■ **AVAILABLE RECORDS**:

----------------

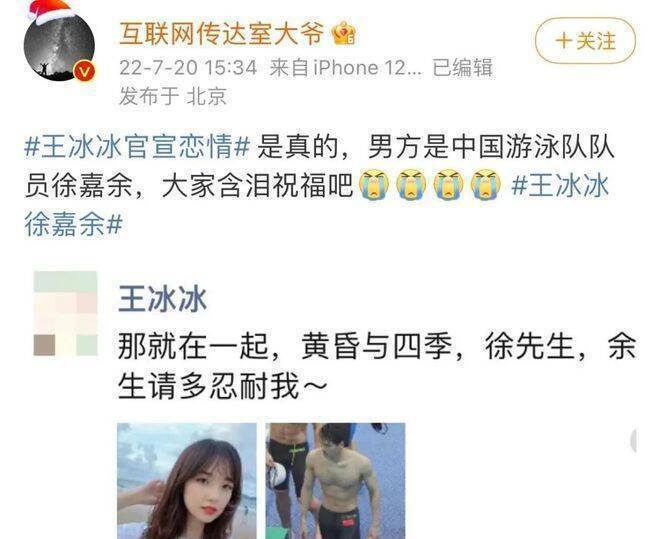The height and width of the screenshot is (539, 660).
Task: Click the first crying emoji
Action: point(374,185)
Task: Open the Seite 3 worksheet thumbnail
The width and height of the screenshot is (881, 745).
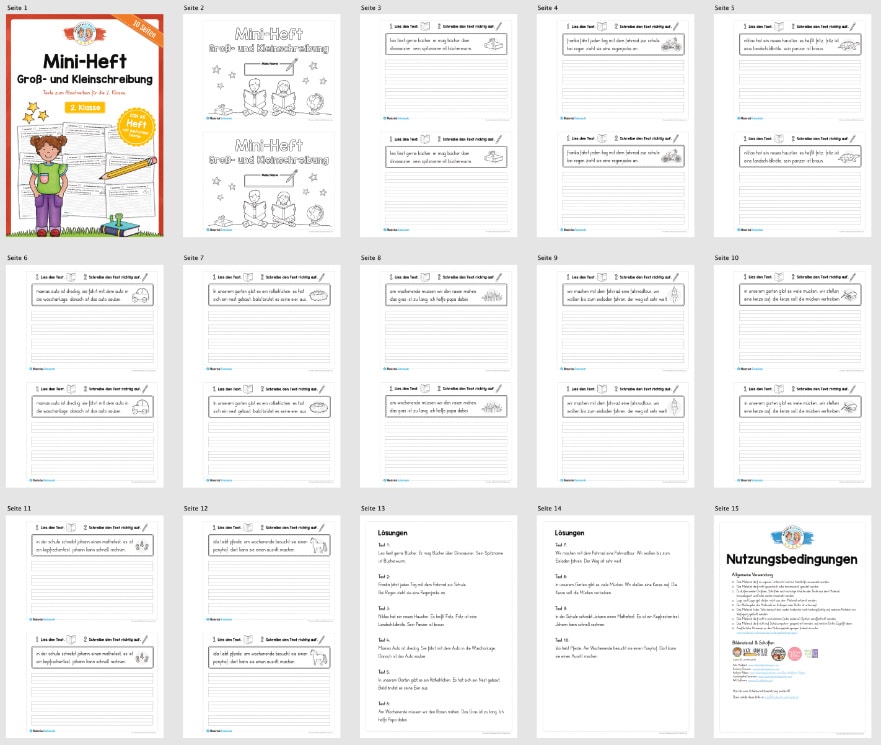Action: 428,125
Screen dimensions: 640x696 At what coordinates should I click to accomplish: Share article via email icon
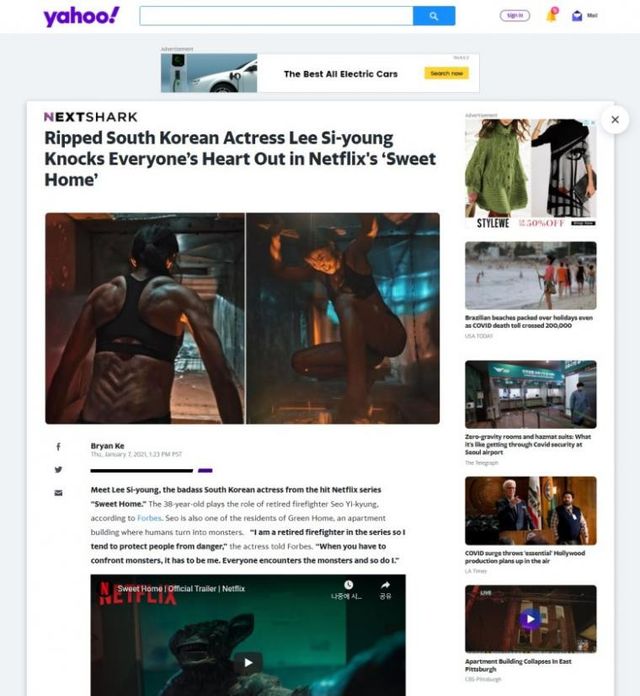point(58,493)
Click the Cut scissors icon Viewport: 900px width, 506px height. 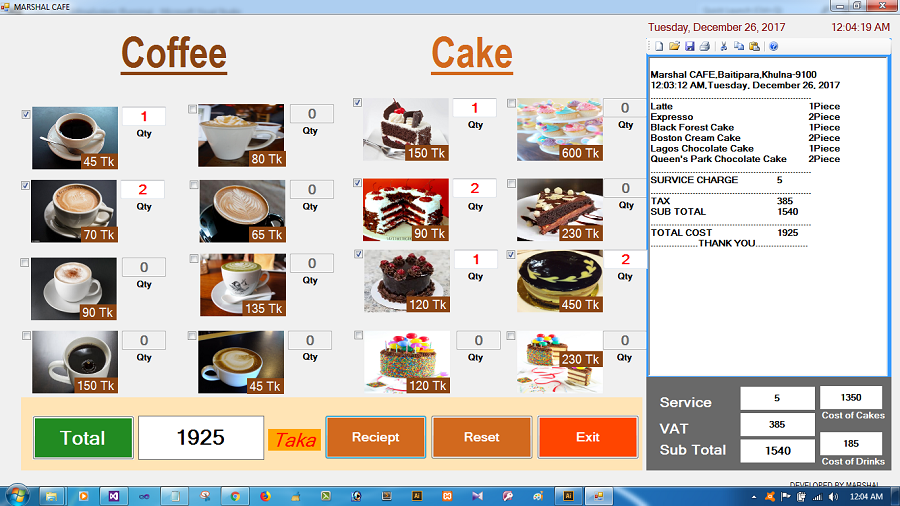click(724, 46)
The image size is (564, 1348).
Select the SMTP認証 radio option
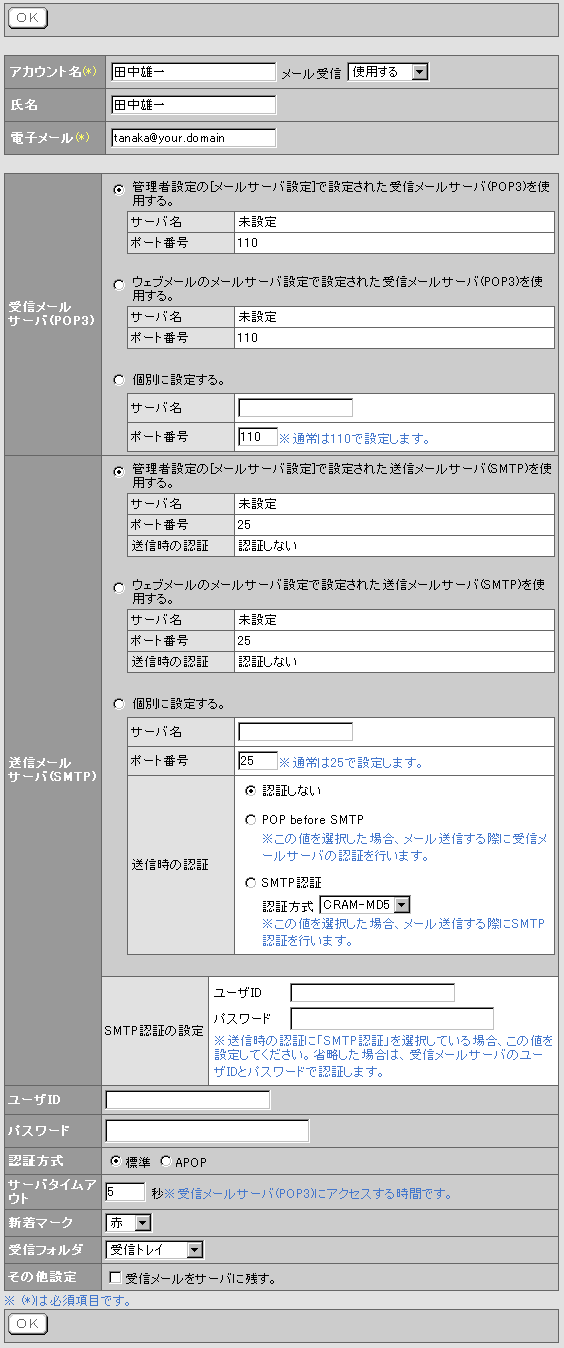[251, 883]
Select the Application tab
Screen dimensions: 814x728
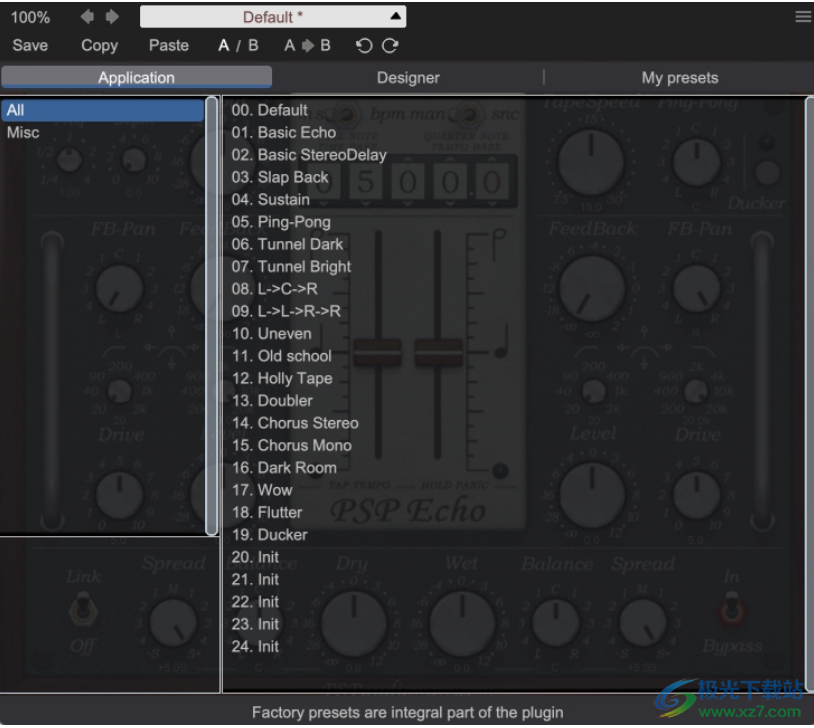(x=136, y=77)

----------------

■ **AIM OF THE EXERCISE**:
Retype exactly the lines from the line containing "Select the SMTP認証 radio option" through the end of the entries above, including both ends, and leave every picture out.

■ **RESULT FOR THIS TASK**:
Select the SMTP認証 radio option
[251, 883]
Select the Application tab
Screen dimensions: 814x728
(x=136, y=77)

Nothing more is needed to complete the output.